La impotencia y la culpa nos invaden cuando las malas caras, las salidas de tono y los reproches son constantes. Conductas en ocasiones rebeldes, insolentes y desafiantes que nos hacen sentir que hemos pasado a un segundo plano, que nos han perdido el respeto y que nuestros consejos u opiniones han dejado de interesarles.
La adolescencia es el período de desarrollo en el que nuestros hijos deben hacer frente a numerosos cambios físicos, psicológicos, cognitivos, emocionales y sociales que les provocarán mucha inestabilidad e incertidumbre. A estos cambios, deberemos sumarles las dificultades que presentan para controlar su impulsividad, para modular las emociones por las que transitan con tan alto voltaje y expresar correctamente qué es lo que les sucede o preocupa.
Una etapa de transformación y reafirmación personal que les hace actuar de una forma desajustada, impredecible y desmedida y les hace vivir entre extremos. Unos años de sana desobediencia, de numerosos aprendizajes, de búsqueda de nuevos límites y retos.
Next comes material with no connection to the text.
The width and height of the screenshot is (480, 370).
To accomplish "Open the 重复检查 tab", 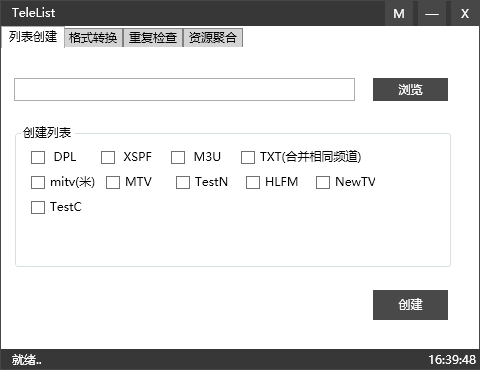I will (x=153, y=38).
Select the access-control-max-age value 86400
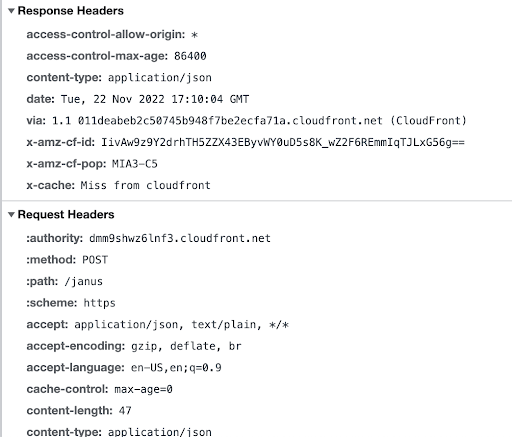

De vulnerabilidad y fuerza a igual medida y egocentrismo en estado puro.
Es muy complicado acompañar a alguien que muestra tantas dificultades para hacer frente a la frustración, reconocer sus errores y mostrarse reflexivo. Que reclama su espacio y libertad, en ocasiones con mucha insolencia e indiferencia. Pero es en esta etapa tan complicada cuando nuestros hijos e hijas necesitan que les mostremos nuestra mejor versión. Que sigamos siendo sus guías, el pilar donde apoyarse, el refugio donde acudir cuando sientan que todo cambia y se tambalea.
Nuestros adolescentes necesitan que les ayudemos a descifrar el torbellino de sentimientos que sienten, que les digamos a diario que estamos a su lado sin condición que les acompañemos y se sientan protegidos. Potenciando un lenguaje positivo y utilizando una mirada llena de reconocimiento y amor.
A un adolescente se le educa con grandes dosis de serenidad y empatía. Entendiendo lo difícil que es para ellos hacerse mayor y vivir en una sociedad tan cambiante como es la nuestra. Comprendiendo y aceptando que educar es una carrera de fondo, un trayecto lleno de altibajos donde no se puede tener prisa por conseguir lo que pretendemos, ya que los objetivos se logran a largo plazo.
A su lado, necesitan adultos, pacientes que entiendan lo que les sucede, que atiendan sus necesidades, que los escuchen sin cuestionarlos. Que acompañen con cariño sus alegrías y los momentos más ansiosos, tristes o llenos de incertidumbre. Que les sostengan cuando se sientan vulnerables o desbordados, que les dejen ser tal y como ellos desean mostrarse y les ayuden a construir un buen autoconcepto y una apropiada autoestima.